For salting you will need:
- white milk mushrooms – 1 kg;
- water – 1 l;
- salt – 2 heaped spoons;
- black pepper – 6-8 peas;
- 3-4 leaves of cherries, cabbage, horseradish.
Cooking steps:
- Boil water, add salt and pepper.
- Place mushrooms inside.
- Cook for 15 minutes.
- Place cherry and horseradish leaves at the bottom of the container.
- Place mushrooms inside.
- Cover them with sheets and fill with brine.
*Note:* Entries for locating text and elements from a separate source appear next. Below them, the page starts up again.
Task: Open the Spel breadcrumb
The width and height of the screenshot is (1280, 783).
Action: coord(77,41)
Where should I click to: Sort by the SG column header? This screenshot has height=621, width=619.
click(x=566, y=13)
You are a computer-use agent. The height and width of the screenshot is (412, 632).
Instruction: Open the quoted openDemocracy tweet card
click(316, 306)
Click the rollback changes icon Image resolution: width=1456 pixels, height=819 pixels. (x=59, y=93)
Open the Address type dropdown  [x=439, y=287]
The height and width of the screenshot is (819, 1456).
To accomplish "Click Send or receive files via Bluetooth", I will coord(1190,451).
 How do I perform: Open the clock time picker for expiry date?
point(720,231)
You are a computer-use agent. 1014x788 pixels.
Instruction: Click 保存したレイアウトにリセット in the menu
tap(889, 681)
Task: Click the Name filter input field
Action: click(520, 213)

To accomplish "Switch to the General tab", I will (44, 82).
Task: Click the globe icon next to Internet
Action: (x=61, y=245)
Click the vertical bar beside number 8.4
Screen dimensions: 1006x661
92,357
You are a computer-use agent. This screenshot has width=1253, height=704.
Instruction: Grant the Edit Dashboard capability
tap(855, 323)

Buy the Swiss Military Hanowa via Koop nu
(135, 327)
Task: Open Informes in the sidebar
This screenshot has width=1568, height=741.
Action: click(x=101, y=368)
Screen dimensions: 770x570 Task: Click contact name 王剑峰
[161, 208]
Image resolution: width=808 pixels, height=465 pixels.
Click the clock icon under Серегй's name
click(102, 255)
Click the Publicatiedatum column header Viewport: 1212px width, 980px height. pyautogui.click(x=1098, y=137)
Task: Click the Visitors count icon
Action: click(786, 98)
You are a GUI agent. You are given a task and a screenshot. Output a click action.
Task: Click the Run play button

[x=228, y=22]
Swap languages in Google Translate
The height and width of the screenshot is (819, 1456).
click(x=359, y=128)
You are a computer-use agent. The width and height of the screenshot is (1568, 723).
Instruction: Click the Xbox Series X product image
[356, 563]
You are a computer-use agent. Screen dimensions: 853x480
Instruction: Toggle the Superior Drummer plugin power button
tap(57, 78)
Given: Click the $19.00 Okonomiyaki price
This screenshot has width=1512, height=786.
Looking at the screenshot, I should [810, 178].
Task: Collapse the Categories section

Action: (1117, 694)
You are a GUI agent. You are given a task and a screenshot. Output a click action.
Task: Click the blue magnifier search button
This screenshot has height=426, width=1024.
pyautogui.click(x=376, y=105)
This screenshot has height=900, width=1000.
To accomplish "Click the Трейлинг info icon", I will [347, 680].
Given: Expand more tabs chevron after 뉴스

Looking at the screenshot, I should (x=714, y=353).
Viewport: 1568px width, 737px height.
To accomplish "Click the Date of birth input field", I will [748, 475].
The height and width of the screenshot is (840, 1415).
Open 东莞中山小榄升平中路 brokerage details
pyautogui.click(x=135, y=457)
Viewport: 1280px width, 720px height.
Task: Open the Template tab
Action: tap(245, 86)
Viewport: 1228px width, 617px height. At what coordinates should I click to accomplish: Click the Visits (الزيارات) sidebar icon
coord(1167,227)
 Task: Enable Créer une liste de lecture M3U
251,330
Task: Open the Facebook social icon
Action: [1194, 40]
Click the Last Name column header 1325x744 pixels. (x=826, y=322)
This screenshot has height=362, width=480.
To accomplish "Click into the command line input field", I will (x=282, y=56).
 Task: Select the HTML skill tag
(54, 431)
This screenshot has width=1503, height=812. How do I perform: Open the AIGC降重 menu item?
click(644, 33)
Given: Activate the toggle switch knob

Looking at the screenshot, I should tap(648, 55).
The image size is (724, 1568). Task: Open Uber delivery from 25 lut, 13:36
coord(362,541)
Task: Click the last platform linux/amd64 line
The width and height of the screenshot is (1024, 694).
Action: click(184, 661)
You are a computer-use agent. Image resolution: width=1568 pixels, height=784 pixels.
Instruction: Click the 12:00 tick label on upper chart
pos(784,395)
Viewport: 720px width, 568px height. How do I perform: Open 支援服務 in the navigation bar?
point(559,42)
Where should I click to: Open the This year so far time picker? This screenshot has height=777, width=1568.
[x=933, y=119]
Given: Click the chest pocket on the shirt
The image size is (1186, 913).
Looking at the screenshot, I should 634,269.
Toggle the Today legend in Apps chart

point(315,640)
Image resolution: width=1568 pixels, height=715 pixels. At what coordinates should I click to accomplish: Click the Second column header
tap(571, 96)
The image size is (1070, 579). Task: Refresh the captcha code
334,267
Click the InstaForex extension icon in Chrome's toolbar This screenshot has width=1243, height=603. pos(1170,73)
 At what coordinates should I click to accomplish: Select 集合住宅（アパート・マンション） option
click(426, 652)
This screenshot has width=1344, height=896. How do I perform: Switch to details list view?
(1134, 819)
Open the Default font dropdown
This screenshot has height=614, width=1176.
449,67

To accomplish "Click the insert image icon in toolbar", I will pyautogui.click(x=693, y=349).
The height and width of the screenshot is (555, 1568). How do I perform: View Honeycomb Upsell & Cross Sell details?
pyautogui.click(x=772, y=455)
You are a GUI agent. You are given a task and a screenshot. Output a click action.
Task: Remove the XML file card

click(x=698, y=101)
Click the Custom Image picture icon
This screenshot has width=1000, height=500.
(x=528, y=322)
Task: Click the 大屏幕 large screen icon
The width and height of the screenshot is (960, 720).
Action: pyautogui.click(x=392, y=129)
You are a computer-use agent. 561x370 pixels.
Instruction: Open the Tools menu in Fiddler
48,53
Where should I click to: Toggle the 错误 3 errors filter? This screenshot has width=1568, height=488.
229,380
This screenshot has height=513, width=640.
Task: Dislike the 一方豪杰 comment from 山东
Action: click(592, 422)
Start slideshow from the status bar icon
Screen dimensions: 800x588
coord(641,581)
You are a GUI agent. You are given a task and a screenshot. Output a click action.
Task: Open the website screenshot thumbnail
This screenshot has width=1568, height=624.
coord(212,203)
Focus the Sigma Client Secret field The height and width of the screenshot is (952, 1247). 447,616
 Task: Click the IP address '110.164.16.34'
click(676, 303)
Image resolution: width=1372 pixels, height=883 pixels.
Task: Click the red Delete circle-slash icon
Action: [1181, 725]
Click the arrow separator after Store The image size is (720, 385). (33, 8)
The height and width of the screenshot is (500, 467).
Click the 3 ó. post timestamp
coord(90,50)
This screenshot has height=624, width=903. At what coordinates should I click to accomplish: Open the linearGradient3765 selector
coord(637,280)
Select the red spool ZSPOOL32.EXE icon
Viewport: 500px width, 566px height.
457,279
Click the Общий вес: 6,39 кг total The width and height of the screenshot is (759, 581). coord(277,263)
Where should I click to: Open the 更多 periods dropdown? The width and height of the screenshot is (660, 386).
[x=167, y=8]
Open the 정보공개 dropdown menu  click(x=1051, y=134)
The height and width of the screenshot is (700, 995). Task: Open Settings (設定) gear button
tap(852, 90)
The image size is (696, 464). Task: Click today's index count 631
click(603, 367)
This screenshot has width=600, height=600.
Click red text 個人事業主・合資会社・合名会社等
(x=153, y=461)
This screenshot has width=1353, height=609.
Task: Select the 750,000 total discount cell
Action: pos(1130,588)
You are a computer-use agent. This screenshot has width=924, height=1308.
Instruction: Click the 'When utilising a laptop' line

You definitely need to put something heavy on top so that the milk mushrooms and cabbage release their juice. You can salt it in a saucepan, or after 6-7 days, transfer the contents into jars, add brine and add a little vegetable oil.
Storage rules
Salted white milk mushrooms are stored for an average of 8-10 months.However, such a period is ensured only if suitable conditions are maintained. Salting should be stored at a temperature of 6-8 degrees. A refrigerator or cellar is best suited for these purposes. In pantries and other rooms where the temperature is higher, the product will last for 4-6 months. Canned salted milk mushrooms have the longest shelf life, up to two years.
Conclusion
Recipes for hot pickling of white milk mushrooms are ideal for preparing preparations for the winter. With their help, you can easily ensure the long-term preservation of fruiting bodies. Salted mushrooms can be used as an independent snack or a separate ingredient in other dishes. In order for the salting to turn out correctly, you need to know not only the secrets of preparation, but also choose the ingredients wisely.